GIVEN INSTRUCTION 1:
In the capstone project text, what does the abbreviation DC stand for?
GIVEN INSTRUCTION 2:
Copy the capstone project text from "## Introduction: Business" up to and including "chosen by stakeholders.".

DOCUMENT TEXT:
# Capstone Project - The Battle of the Neighborhoods (Week 2)
### Applied Data Science Capstone by IBM/Coursera

## Table of contents
* [Introduction: Business Problem](#introduction)
* [Data](#data)
* [Methodology](#methodology)
* [Analysis](#analysis)
* [Results and Discussion](#results)
* [Conclusion](#conclusion)



## Introduction: Business Problem <a name="introduction"></a>

Ou company decided to provide daily free coffee to the employees working at each of the Distirbution Centers located throughout US. In this project we will try to find an optimal location for coffee shops for each individual Distribution Center (further referred to as DC).

We will use our data science analysis to generate closest coffee shops arounf each DC so that best possible final location can be chosen by stakeholders.

INFORMATION PROVIDED:

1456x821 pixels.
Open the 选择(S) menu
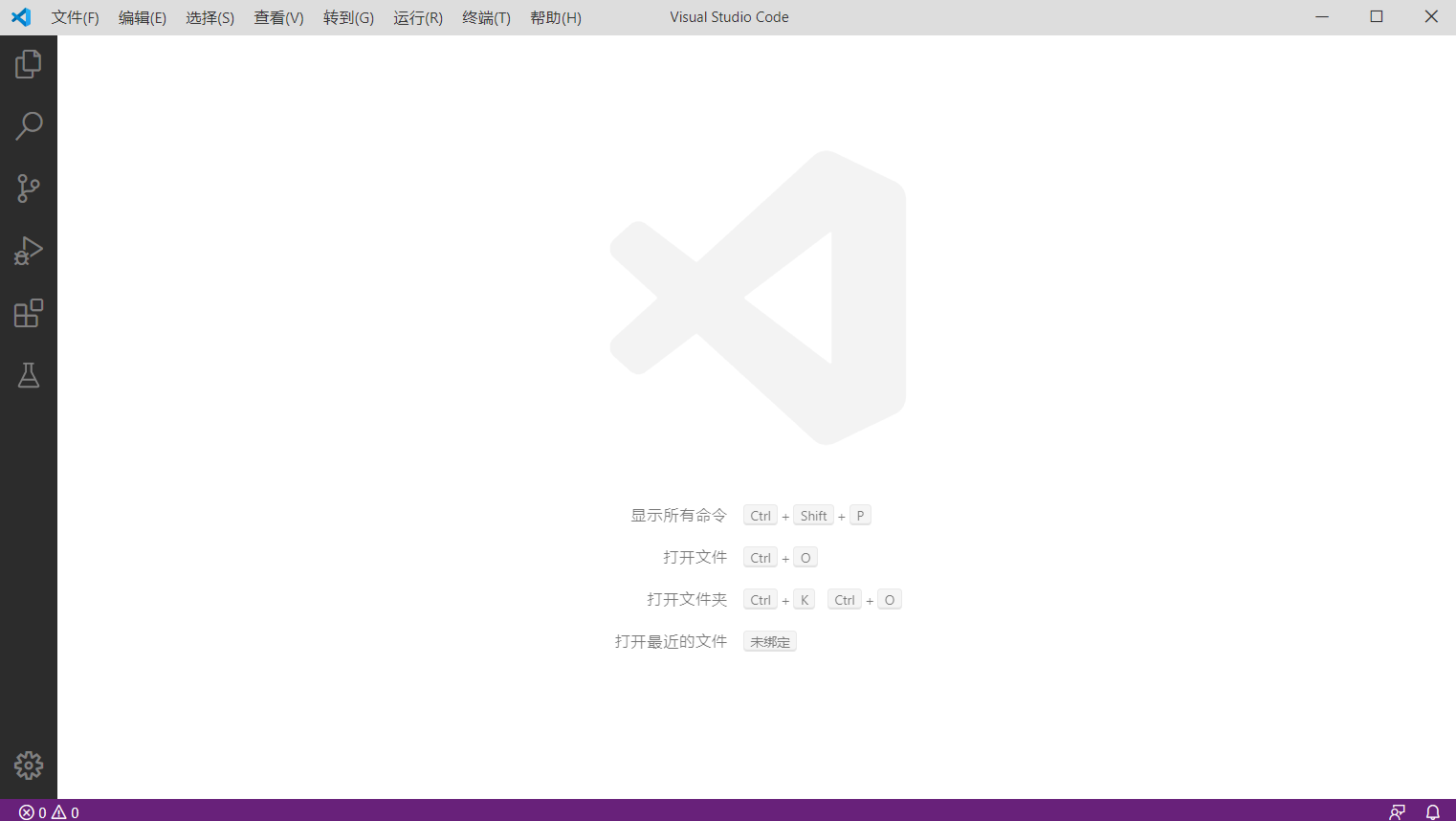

EXPECTED OUTPUT 1:
Distribution Center

EXPECTED OUTPUT 2:
## Introduction: Business Problem <a name="introduction"></a>

Ou company decided to provide daily free coffee to the employees working at each of the Distirbution Centers located throughout US. In this project we will try to find an optimal location for coffee shops for each individual Distribution Center (further referred to as DC).

We will use our data science analysis to generate closest coffee shops arounf each DC so that best possible final location can be chosen by stakeholders.